* start INPUT DATA *

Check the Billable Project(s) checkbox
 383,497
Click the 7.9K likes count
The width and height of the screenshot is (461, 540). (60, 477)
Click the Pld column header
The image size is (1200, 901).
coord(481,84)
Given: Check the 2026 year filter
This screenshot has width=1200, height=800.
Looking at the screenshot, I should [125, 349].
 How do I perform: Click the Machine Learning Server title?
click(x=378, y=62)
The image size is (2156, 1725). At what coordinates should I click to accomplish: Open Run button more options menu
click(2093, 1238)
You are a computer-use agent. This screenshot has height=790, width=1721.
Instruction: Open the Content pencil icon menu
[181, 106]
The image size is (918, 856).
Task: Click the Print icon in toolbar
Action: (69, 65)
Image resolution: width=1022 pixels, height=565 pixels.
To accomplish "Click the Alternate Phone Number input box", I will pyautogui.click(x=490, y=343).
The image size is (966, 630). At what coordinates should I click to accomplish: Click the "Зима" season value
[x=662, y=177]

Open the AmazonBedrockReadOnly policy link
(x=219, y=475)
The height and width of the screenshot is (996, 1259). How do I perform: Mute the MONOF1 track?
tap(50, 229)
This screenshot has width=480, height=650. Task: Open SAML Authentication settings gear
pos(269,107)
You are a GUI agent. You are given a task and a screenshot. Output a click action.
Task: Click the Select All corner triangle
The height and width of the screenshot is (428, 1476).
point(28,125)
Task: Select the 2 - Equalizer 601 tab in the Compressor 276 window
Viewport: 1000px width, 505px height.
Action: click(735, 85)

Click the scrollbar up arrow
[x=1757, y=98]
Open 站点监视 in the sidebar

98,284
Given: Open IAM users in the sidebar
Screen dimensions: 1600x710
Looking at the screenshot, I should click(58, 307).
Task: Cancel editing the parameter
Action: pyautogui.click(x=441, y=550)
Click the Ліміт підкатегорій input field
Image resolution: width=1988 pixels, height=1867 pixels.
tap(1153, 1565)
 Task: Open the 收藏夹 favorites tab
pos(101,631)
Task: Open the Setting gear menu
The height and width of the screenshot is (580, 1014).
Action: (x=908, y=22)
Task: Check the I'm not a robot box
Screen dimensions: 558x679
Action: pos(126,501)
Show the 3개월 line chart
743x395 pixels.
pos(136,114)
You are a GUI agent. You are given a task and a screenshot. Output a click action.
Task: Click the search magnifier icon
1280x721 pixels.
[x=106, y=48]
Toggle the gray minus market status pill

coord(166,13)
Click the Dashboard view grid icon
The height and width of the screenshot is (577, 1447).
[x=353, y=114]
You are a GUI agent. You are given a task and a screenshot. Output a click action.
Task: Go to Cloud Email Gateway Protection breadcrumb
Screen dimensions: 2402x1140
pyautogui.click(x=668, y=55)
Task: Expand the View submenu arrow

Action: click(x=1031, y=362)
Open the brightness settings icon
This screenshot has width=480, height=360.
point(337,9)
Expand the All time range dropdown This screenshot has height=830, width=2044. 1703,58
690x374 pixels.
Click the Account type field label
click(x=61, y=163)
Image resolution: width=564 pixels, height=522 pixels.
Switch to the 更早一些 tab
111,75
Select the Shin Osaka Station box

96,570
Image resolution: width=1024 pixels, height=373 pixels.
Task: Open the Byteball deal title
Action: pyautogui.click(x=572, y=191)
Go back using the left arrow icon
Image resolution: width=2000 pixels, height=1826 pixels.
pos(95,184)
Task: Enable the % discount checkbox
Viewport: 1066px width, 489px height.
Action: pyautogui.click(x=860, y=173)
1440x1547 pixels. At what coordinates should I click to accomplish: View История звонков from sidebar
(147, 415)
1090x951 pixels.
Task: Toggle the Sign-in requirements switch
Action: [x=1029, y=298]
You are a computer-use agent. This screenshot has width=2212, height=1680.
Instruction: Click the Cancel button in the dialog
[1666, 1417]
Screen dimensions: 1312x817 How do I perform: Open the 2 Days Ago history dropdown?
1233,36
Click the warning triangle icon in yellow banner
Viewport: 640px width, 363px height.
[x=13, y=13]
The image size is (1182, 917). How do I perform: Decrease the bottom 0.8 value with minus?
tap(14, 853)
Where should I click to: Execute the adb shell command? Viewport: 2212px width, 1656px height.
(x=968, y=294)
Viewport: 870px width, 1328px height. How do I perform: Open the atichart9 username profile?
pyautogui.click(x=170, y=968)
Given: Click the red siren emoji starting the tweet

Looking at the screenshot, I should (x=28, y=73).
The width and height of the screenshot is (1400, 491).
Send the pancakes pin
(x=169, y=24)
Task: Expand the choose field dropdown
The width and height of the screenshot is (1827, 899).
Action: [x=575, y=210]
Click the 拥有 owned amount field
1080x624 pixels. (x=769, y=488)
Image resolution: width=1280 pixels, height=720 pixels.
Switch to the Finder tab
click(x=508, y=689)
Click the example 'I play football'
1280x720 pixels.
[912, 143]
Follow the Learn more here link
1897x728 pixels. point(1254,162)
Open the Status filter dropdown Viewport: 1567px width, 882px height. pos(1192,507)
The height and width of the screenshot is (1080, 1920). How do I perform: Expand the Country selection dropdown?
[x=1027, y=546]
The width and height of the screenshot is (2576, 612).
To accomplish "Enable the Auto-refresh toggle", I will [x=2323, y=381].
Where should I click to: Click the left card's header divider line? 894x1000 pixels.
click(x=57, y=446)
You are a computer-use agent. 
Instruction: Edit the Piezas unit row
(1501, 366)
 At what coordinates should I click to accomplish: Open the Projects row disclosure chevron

* end INPUT DATA *

## YOUR INSTRUCTIONS
Copy the material above word for word, covering all of it.

## SOLVED EXERCISE
Check the Billable Project(s) checkbox
 383,497
Click the 7.9K likes count
The width and height of the screenshot is (461, 540). (60, 477)
Click the Pld column header
The image size is (1200, 901).
coord(481,84)
Given: Check the 2026 year filter
This screenshot has width=1200, height=800.
Looking at the screenshot, I should [125, 349].
 How do I perform: Click the Machine Learning Server title?
click(x=378, y=62)
The image size is (2156, 1725). At what coordinates should I click to accomplish: Open Run button more options menu
click(2093, 1238)
You are a computer-use agent. This screenshot has height=790, width=1721.
Instruction: Open the Content pencil icon menu
[181, 106]
The image size is (918, 856).
Task: Click the Print icon in toolbar
Action: (69, 65)
Image resolution: width=1022 pixels, height=565 pixels.
To accomplish "Click the Alternate Phone Number input box", I will pyautogui.click(x=490, y=343).
The image size is (966, 630). At what coordinates should I click to accomplish: Click the "Зима" season value
[x=662, y=177]

Open the AmazonBedrockReadOnly policy link
(x=219, y=475)
The height and width of the screenshot is (996, 1259). How do I perform: Mute the MONOF1 track?
tap(50, 229)
This screenshot has width=480, height=650. Task: Open SAML Authentication settings gear
pos(269,107)
You are a GUI agent. You are given a task and a screenshot. Output a click action.
Task: Click the Select All corner triangle
The height and width of the screenshot is (428, 1476).
point(28,125)
Task: Select the 2 - Equalizer 601 tab in the Compressor 276 window
Viewport: 1000px width, 505px height.
Action: click(735, 85)

Click the scrollbar up arrow
[x=1757, y=98]
Open 站点监视 in the sidebar

98,284
Given: Open IAM users in the sidebar
Screen dimensions: 1600x710
Looking at the screenshot, I should click(58, 307).
Task: Cancel editing the parameter
Action: pyautogui.click(x=441, y=550)
Click the Ліміт підкатегорій input field
Image resolution: width=1988 pixels, height=1867 pixels.
tap(1153, 1565)
 Task: Open the 收藏夹 favorites tab
pos(101,631)
Task: Open the Setting gear menu
The height and width of the screenshot is (580, 1014).
Action: (x=908, y=22)
Task: Check the I'm not a robot box
Screen dimensions: 558x679
Action: pos(126,501)
Show the 3개월 line chart
743x395 pixels.
pos(136,114)
You are a GUI agent. You are given a task and a screenshot. Output a click action.
Task: Click the search magnifier icon
1280x721 pixels.
[x=106, y=48]
Toggle the gray minus market status pill

coord(166,13)
Click the Dashboard view grid icon
The height and width of the screenshot is (577, 1447).
[x=353, y=114]
You are a GUI agent. You are given a task and a screenshot. Output a click action.
Task: Go to Cloud Email Gateway Protection breadcrumb
Screen dimensions: 2402x1140
pyautogui.click(x=668, y=55)
Task: Expand the View submenu arrow

Action: click(x=1031, y=362)
Open the brightness settings icon
This screenshot has width=480, height=360.
point(337,9)
Expand the All time range dropdown This screenshot has height=830, width=2044. 1703,58
690x374 pixels.
Click the Account type field label
click(x=61, y=163)
Image resolution: width=564 pixels, height=522 pixels.
Switch to the 更早一些 tab
111,75
Select the Shin Osaka Station box

96,570
Image resolution: width=1024 pixels, height=373 pixels.
Task: Open the Byteball deal title
Action: pyautogui.click(x=572, y=191)
Go back using the left arrow icon
Image resolution: width=2000 pixels, height=1826 pixels.
pos(95,184)
Task: Enable the % discount checkbox
Viewport: 1066px width, 489px height.
Action: pyautogui.click(x=860, y=173)
1440x1547 pixels. At what coordinates should I click to accomplish: View История звонков from sidebar
(147, 415)
1090x951 pixels.
Task: Toggle the Sign-in requirements switch
Action: [x=1029, y=298]
You are a computer-use agent. This screenshot has width=2212, height=1680.
Instruction: Click the Cancel button in the dialog
[1666, 1417]
Screen dimensions: 1312x817 How do I perform: Open the 2 Days Ago history dropdown?
1233,36
Click the warning triangle icon in yellow banner
Viewport: 640px width, 363px height.
[x=13, y=13]
The image size is (1182, 917). How do I perform: Decrease the bottom 0.8 value with minus?
tap(14, 853)
Where should I click to: Execute the adb shell command? Viewport: 2212px width, 1656px height.
(x=968, y=294)
Viewport: 870px width, 1328px height. How do I perform: Open the atichart9 username profile?
pyautogui.click(x=170, y=968)
Given: Click the red siren emoji starting the tweet

Looking at the screenshot, I should (x=28, y=73).
The width and height of the screenshot is (1400, 491).
Send the pancakes pin
(x=169, y=24)
Task: Expand the choose field dropdown
The width and height of the screenshot is (1827, 899).
Action: [x=575, y=210]
Click the 拥有 owned amount field
1080x624 pixels. (x=769, y=488)
Image resolution: width=1280 pixels, height=720 pixels.
Switch to the Finder tab
click(x=508, y=689)
Click the example 'I play football'
1280x720 pixels.
[912, 143]
Follow the Learn more here link
1897x728 pixels. point(1254,162)
Open the Status filter dropdown Viewport: 1567px width, 882px height. pos(1192,507)
The height and width of the screenshot is (1080, 1920). How do I perform: Expand the Country selection dropdown?
[x=1027, y=546]
The width and height of the screenshot is (2576, 612).
To accomplish "Enable the Auto-refresh toggle", I will [x=2323, y=381].
Where should I click to: Click the left card's header divider line? 894x1000 pixels.
click(x=57, y=446)
You are a computer-use agent. 
Instruction: Edit the Piezas unit row
(1501, 366)
 At what coordinates should I click to accomplish: Open the Projects row disclosure chevron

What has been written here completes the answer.